Now, as Xi faces what could be the biggest test of his leadership since the pandemic, he has been true to form. On Friday, his government escalated its response to Trump, raising tariffs on US imports to 125%, despite concerns that a prolonged trade war could deepen China’s economic malaise. Before that announcement, Xi struck a confident note in his first public comments about the trade showdown.

“There will be no winners in a tariff war, and going against the world will only isolate oneself,” Xi said while hosting Prime Minister Pedro Sanchez of Spain in Beijing, without explicitly mentioning Trump or the United States.

“For more than 70 years, China has always relied on self-reliance and hard work for development,” Xi continued. “It has never relied on anyone’s gifts and is unafraid of any unreasonable suppression.”

Xi can afford to be more stubborn than his American counterpart.

As the most powerful Chinese leader since former Communist Chair Mao Zedong, he has surrounded himself with loyalists, purged his opponents and imposed tight social controls to stifle dissent. He has styled himself as a strongman with a nationalistic vision of China’s rejuvenation. His officials have mobilised state funds to stabilise Chinese financial markets as stocks around the world plunged over the tariffs.

“Xi has spent his whole career hardening the country for precisely this moment,” said Joseph Torigian, an assistant professor at American University in Washington who studies elite politics in China. “He likely believes that the Chinese political system is superior to the American one because it has greater cohesion and discipline. He probably thinks the Chinese people will sacrifice for a mission of national rejuvenation.”

Xi can play the long game. He has no elections to consider and is empowered to rule over China indefinitely, having abolished presidential term limits in 2018. Trump has to leave office in 2029 (though he has suggested he might defy the Constitution and make a third run at the White House).

Xi can also point to the trade war as vindication of his frequent warnings about Western hostility toward China — his stated reason for taking an all-encompassing approach to national security and investing in a world-class military at the expense of other needs. Trump’s decision to give every country but China a reprieve from his tariffs reinforces that narrative.

“This will actually save Xi Jinping from having to take responsibility for the lack of economic growth in China. It is a ‘get out of jail free’ card for him,” said Jessica Teets, a political scientist at Middlebury College in Vermont and an expert on Chinese politics. “Chinese citizens and business leaders will view this as outside of his control.”

China’s propaganda organs have been rallying the country for a protracted fight.

For all his power, Xi is not immune to popular discontent, analysts say.
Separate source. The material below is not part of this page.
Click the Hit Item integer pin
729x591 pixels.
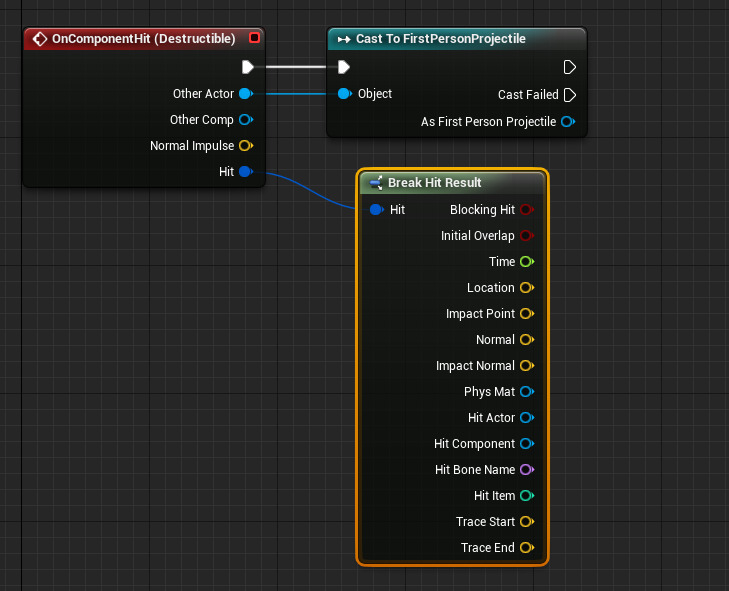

China is sure to feel pain from Trump’s tariffs, which have reached at least 145% — a staggering figure that imperils the country’s $400 billion in annual exports to the US, its biggest market.

Already, factories near the manufacturing hub of Guangzhou that supply garments to American consumers have closed until there is more clarity on the tariffs. If such closures spread, they could exacerbate China’s unemployment problem, making it even harder for policymakers to revitalise an economy battered by a property crisis and sagging confidence.

For Xi, the test is likely to be whether the party can keep ordinary Chinese people on its side and help them endure any economic pain from the trade war.

“Even if you think you have a strong repressive capacity to hurt doubters and a jingoistic story to rally supporters, economic dislocations are still dangerous because you never know how bad they will get and whether they will turn into something worse,” Torigian said.

That economic reality suggests Xi will probably accept an off-ramp from the tariff showdown if Trump offers one, analysts said. China has said it does not want a trade war, but its officials have insisted that any deal will depend on the US treating China as an equal.

On Thursday, Trump took a softer tone on China, saying Xi “has been a friend of mine for a long period of time.”

“We’ll see what happens with China,” Trump said. “We would love to be able to work a deal.”